Yesterday I only gave two rides with lyft, my rating was 4.74, I picked up a woman and her son from Wal-Mart, drove them 3 miles, she said my car smelled good and all that, nothing wrong. Next one was a young woman going to work, 13 miles, great conversation. Didn't feel any dissatisfaction from them. But they dropped my rating to 4.71. What's up with those snake pax? This is not fair at all, I feel like the better I become the lower my rating gets. I'm so tired of the bipolar pax here in Charlotte !!

Do you think this had anything to do with the tip signs? I've heard people on this forum say they helped with tips and pax didn't complain. Not sure now


----------



## ubereverywhereprerolls (Jul 12, 2016)

That may have been offensive to lyft riders being as though they have a tip function in the app and lyft riders actually tip. If I had a sign it would say "for Uber riders only". But that honestly wouldn't make a difference because Uber has taught riders how to treat drivers and it's not good. Tip signs are not the norm in rideshare cars so the sign probably came off abrasive. I get big tips when making good convo with customers and informing them that the money is crappy. Especially if they ask to make stops, I tell them "yes I will stop but this will be a charity because we are not paid for stops". I lie to u not every time I say that they give me 5 and 10 dollars cash. I come off concerned about my time and pay and I put the blame on the company not the customers because they really don't know.


----------



## BurgerTiime (Jun 22, 2015)

Buy more and hand them out to other drivers at the airport que.


----------



## Lyfty (Jul 26, 2014)

ubereverywhereprerolls said:


> That may have been offensive to lyft riders being as though they have a tip function in the app and lyft riders actually tip. If I had a sign it would say "for Uber riders only". But that honestly wouldn't make a difference because Uber has taught riders how to treat drivers and it's not good. Tip signs are not the norm in rideshare cars so the sign probably came off abrasive. I get big tip when making good convo with customers and informing them that the money is crappy. Especially if they ask to make stops, I tell them "yes I will stop but this will be a charity because we are not paid for stops". I lie to u not every time I say that they give me 5 and 10 dollars cash. I come off concerned about my time and pay and I put the blame on the company not the customers because they rely don't know.

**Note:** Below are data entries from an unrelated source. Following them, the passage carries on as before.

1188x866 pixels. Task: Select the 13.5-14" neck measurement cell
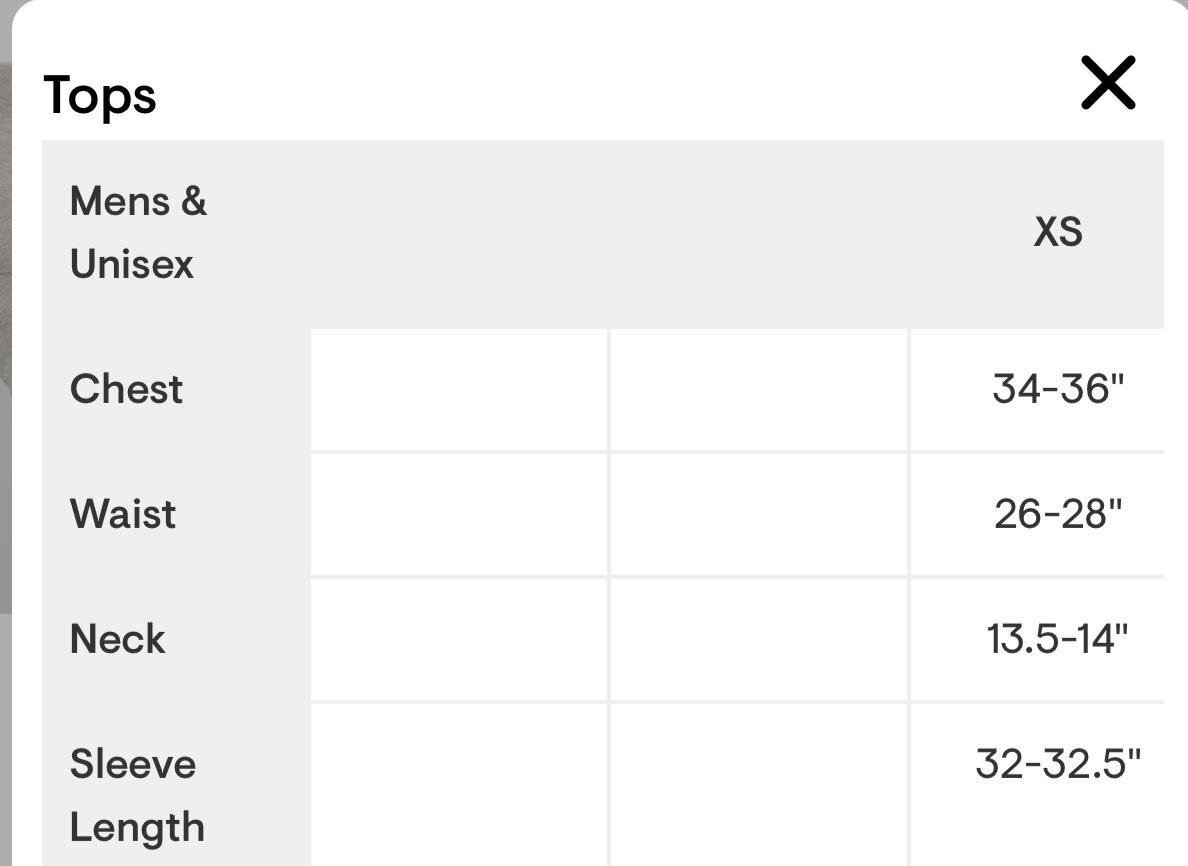tap(1057, 638)
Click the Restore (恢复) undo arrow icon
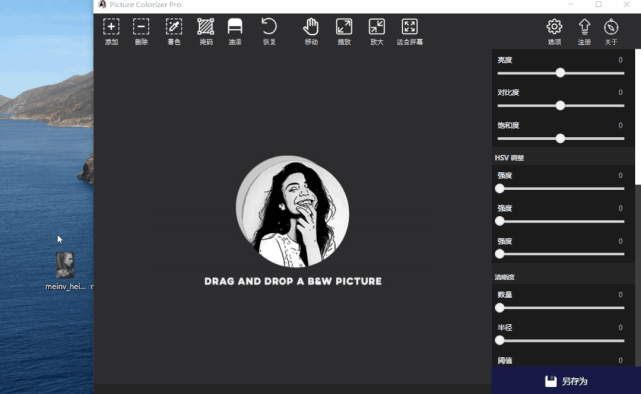This screenshot has height=394, width=641. (x=269, y=26)
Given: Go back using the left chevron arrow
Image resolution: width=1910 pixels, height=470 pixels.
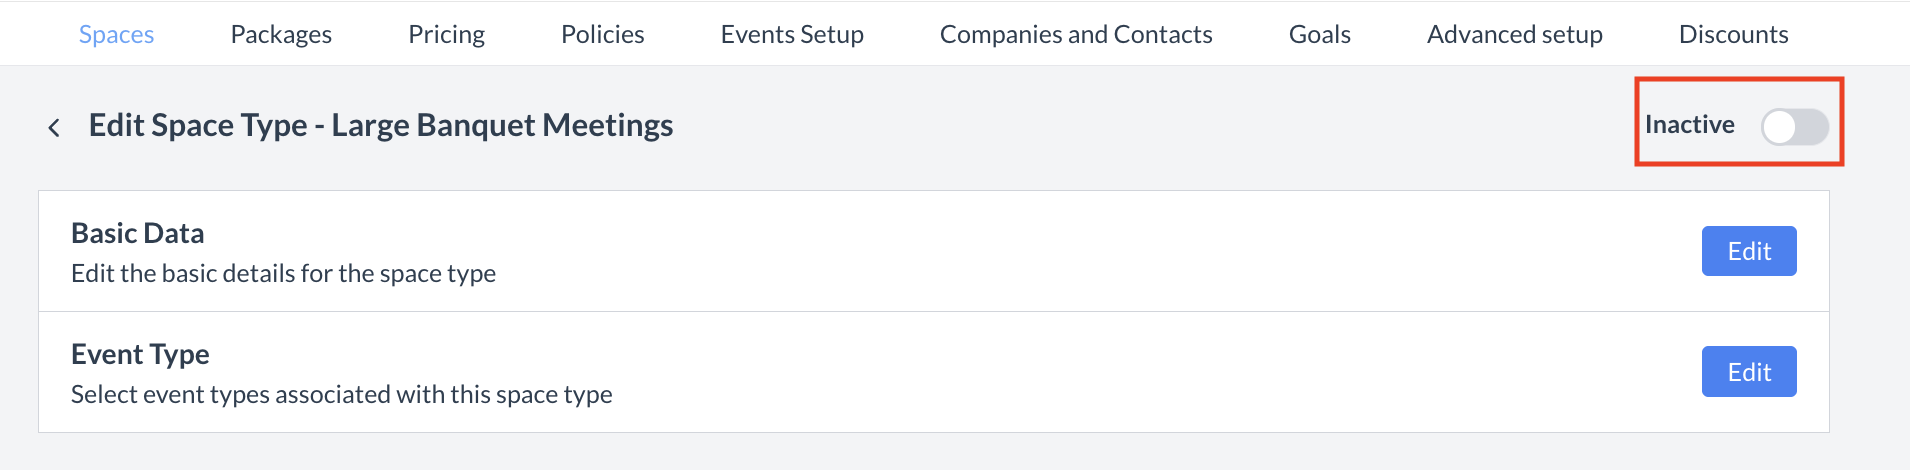Looking at the screenshot, I should (x=54, y=127).
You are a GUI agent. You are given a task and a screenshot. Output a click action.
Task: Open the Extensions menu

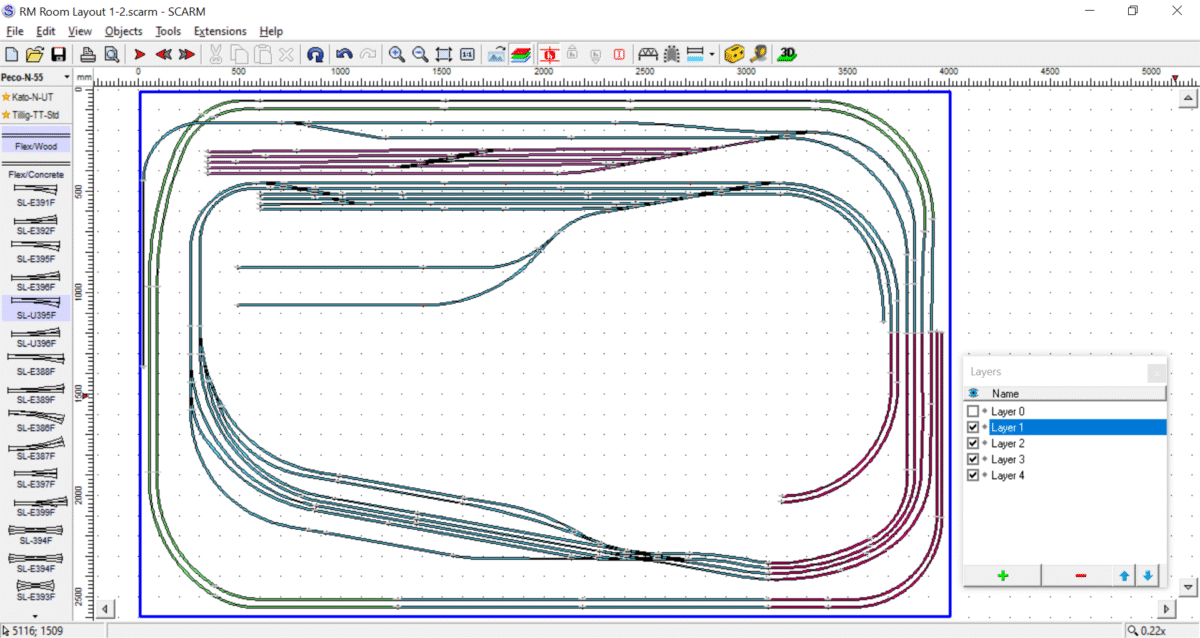point(220,31)
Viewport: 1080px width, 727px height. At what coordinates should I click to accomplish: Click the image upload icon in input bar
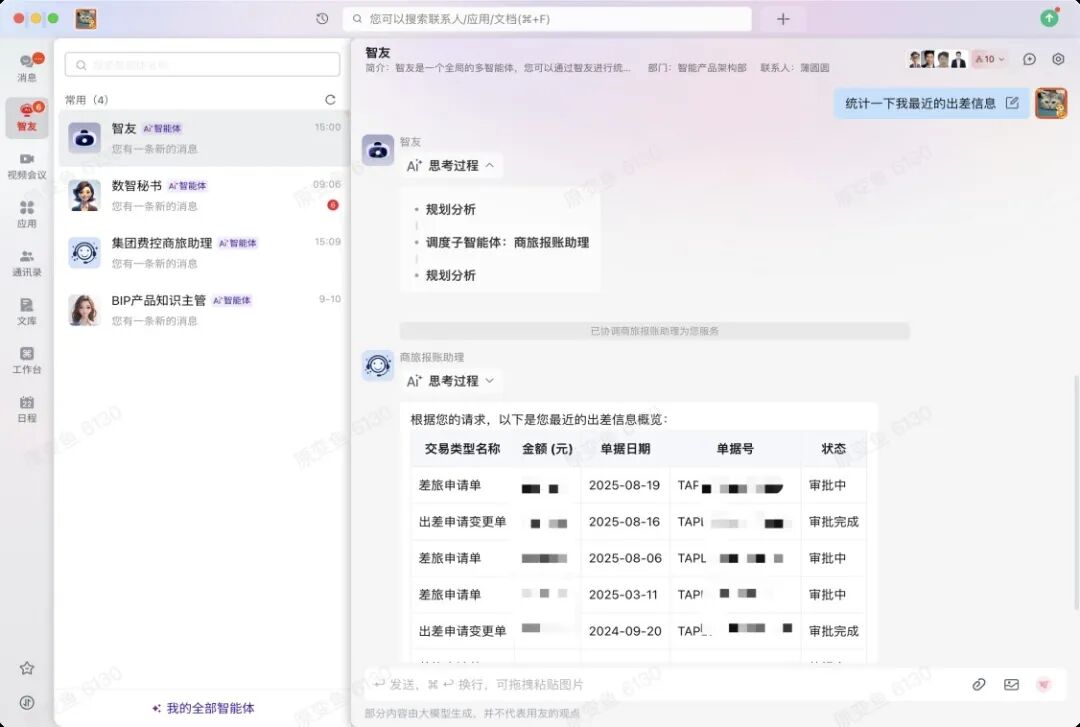pyautogui.click(x=1011, y=684)
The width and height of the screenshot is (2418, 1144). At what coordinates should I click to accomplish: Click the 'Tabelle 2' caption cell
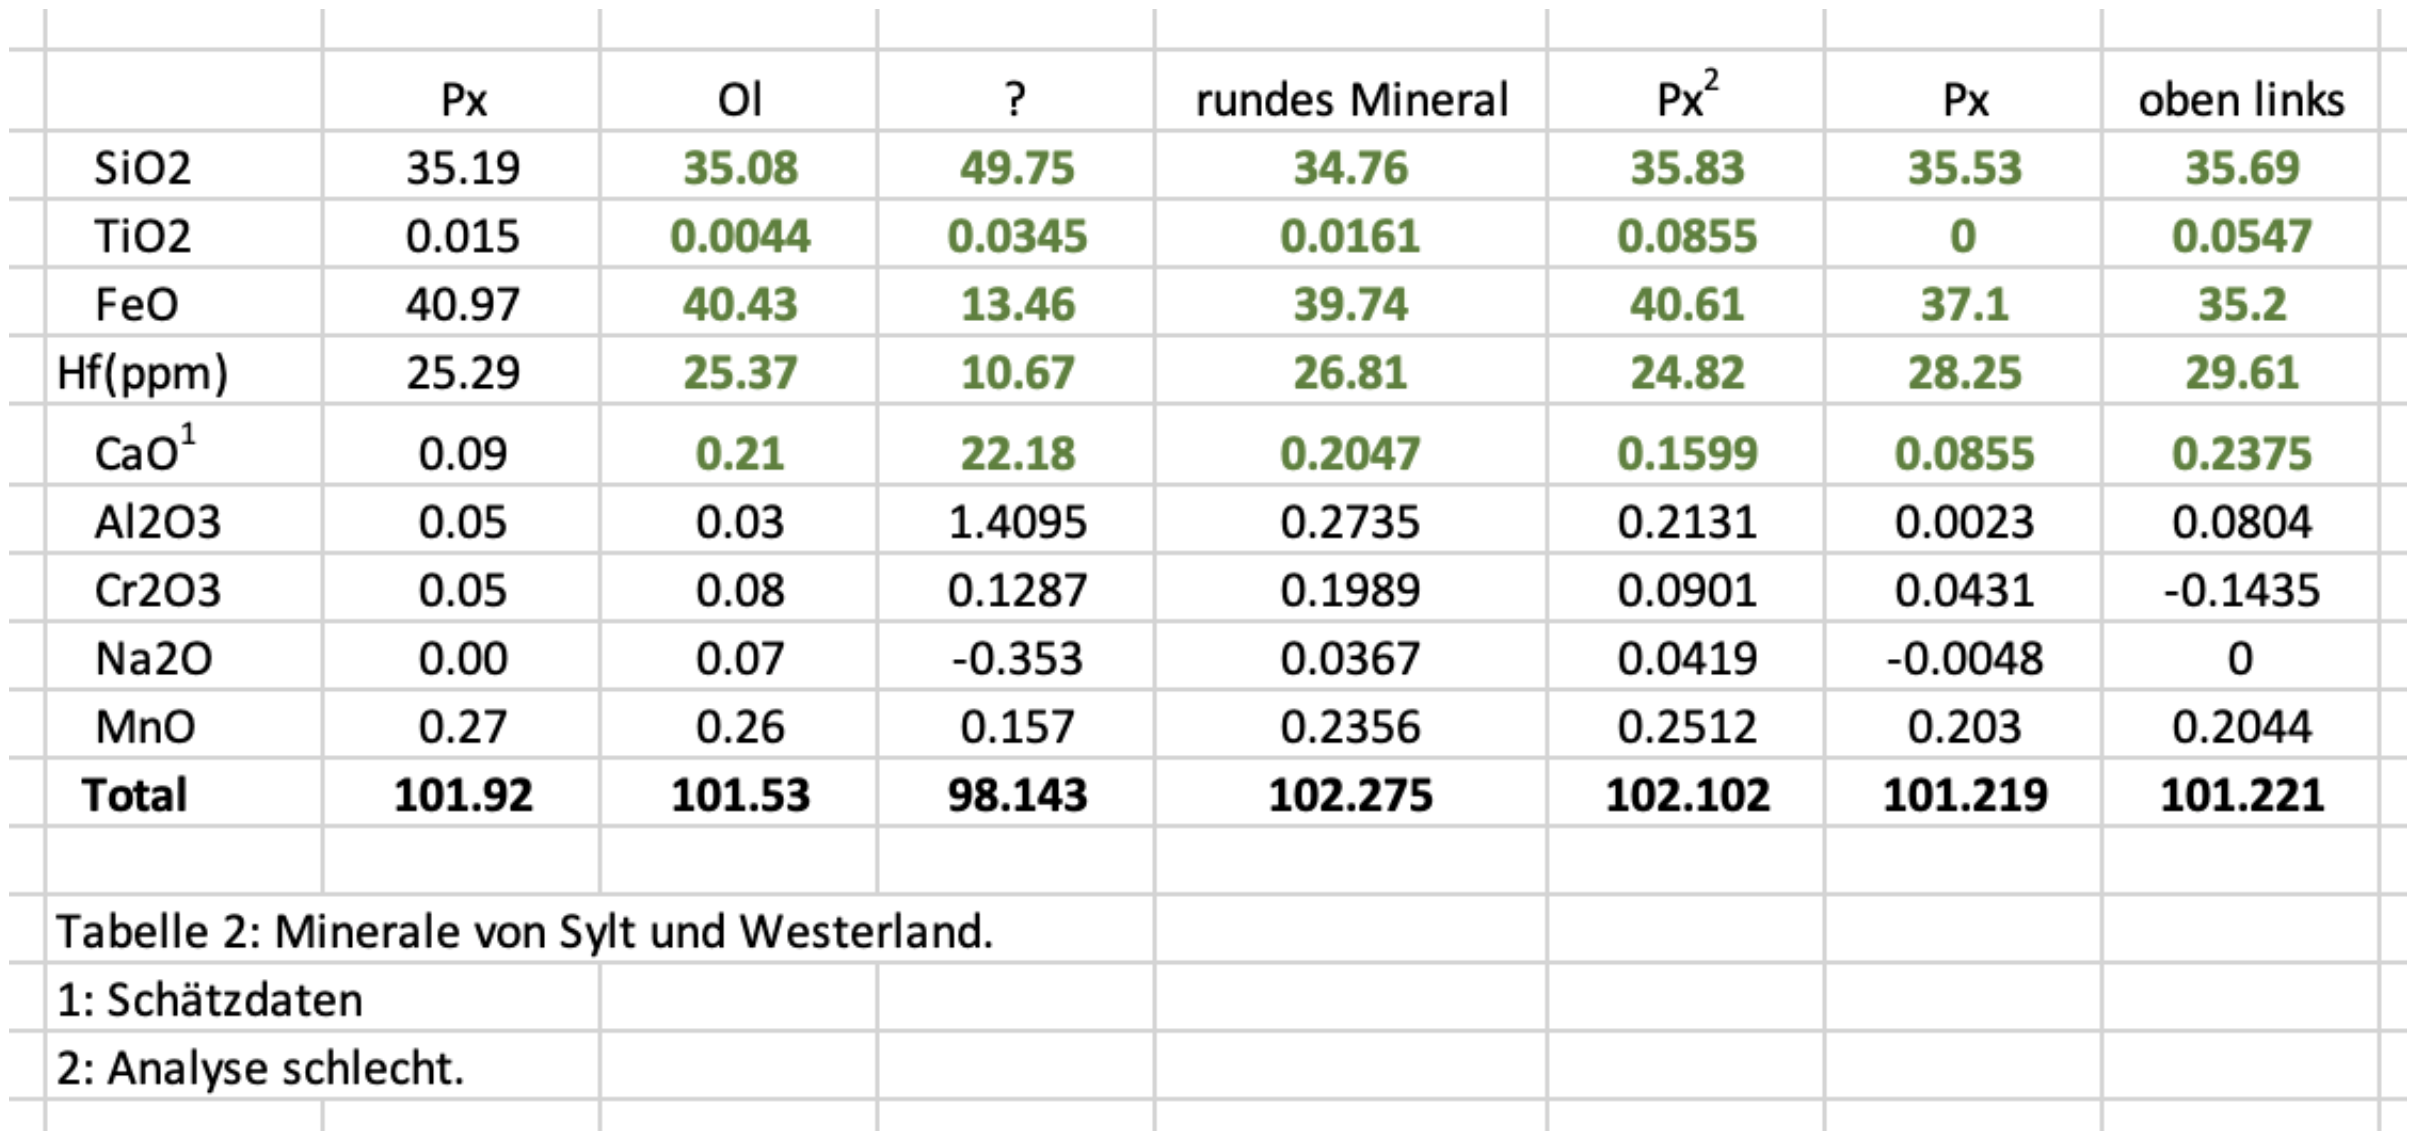pyautogui.click(x=524, y=932)
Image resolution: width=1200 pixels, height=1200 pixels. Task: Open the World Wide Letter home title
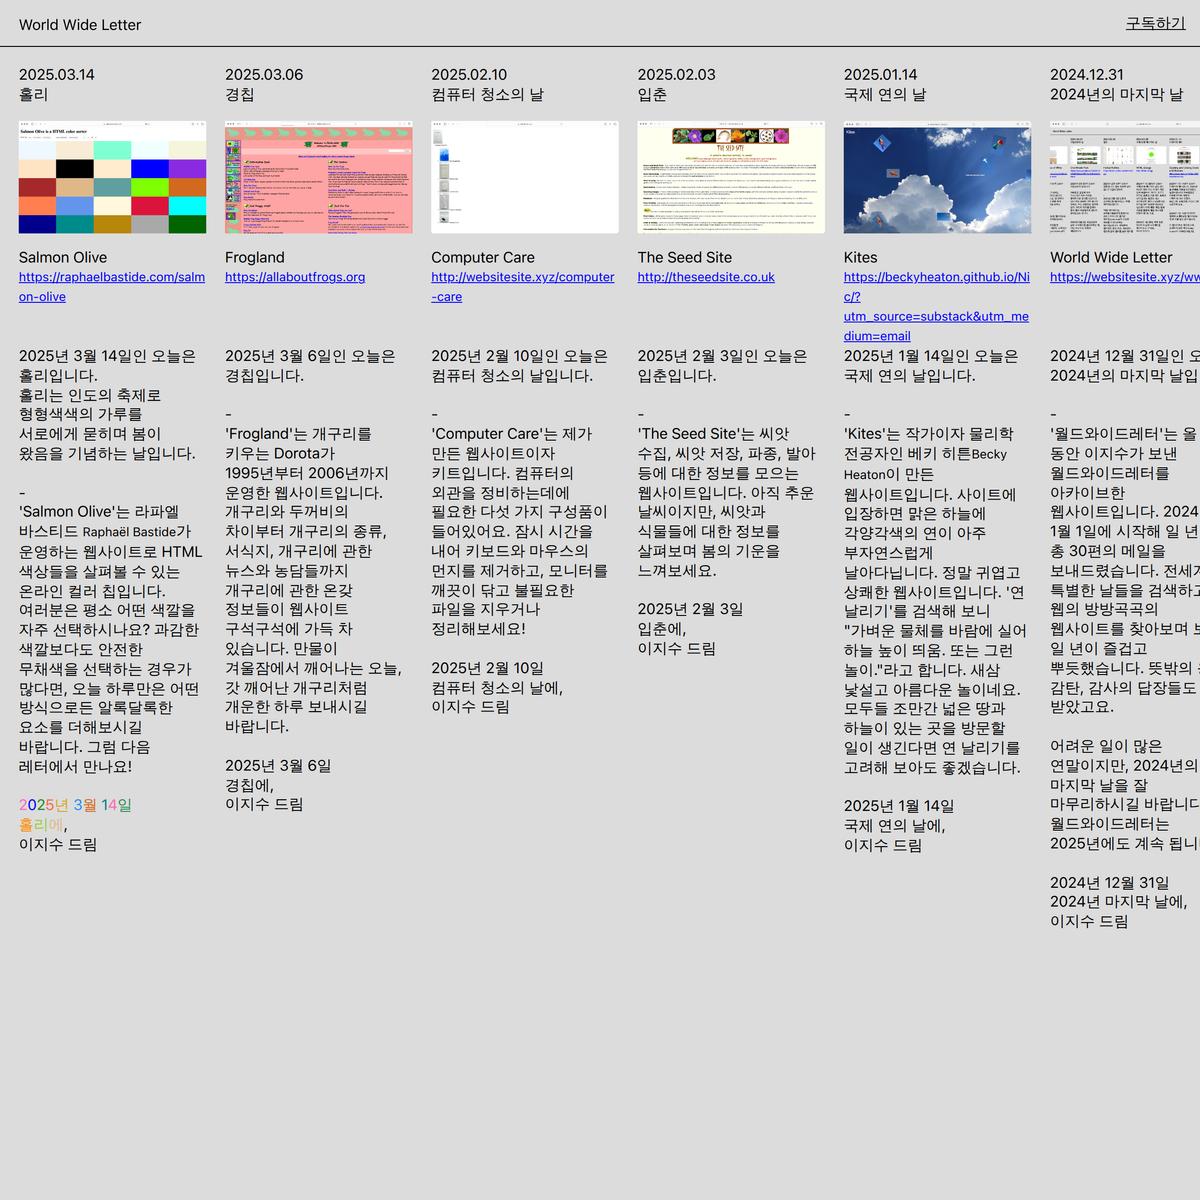click(x=80, y=25)
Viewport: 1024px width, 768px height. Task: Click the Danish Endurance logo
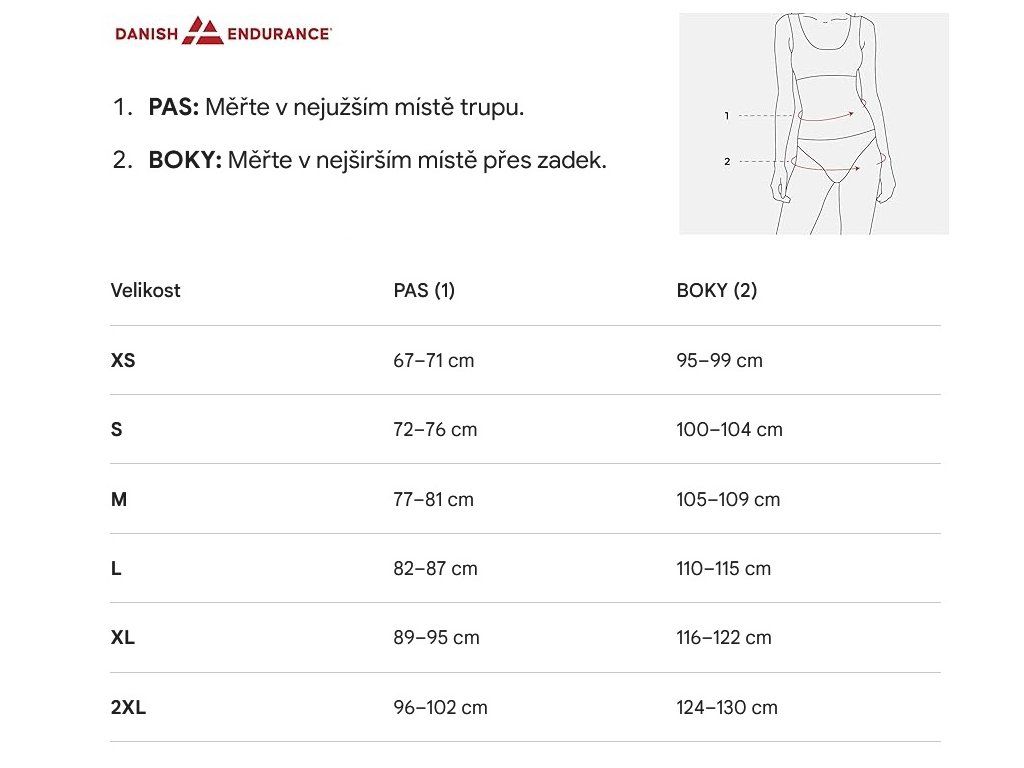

I used those signs mainly for uber, I've had some tips with Lyft rides while with Uber non-airport rides I've have ZERO tips so far. The signs even mention uber. You have a point though


----------



## Lyfty (Jul 26, 2014)

Oh and just FYI my rating with Uber actually increased, I guess some people started giving 5 stars after the sign but no tips of course. So the issue now remains with Lyft only


----------



## ubereverywhereprerolls (Jul 12, 2016)

Take the signs down when u get lyft rides. Lyft riders already know. Uber riders secretly know as well because I have got tips with Uber too but not alot. People tip unique situations. What's different about u? That's the question I would ask when I see I'm not getting anything extra.


----------



## Lyfty (Jul 26, 2014)

ubereverywhereprerolls said:


> Take the signs down when u get lyft rides. Lyft riders already know. Uber riders secretly know as well because I have got tips with Uber too but not alot. People tip unique situations. What's different about u? That's the question I would ask when I see I'm not getting anything extra.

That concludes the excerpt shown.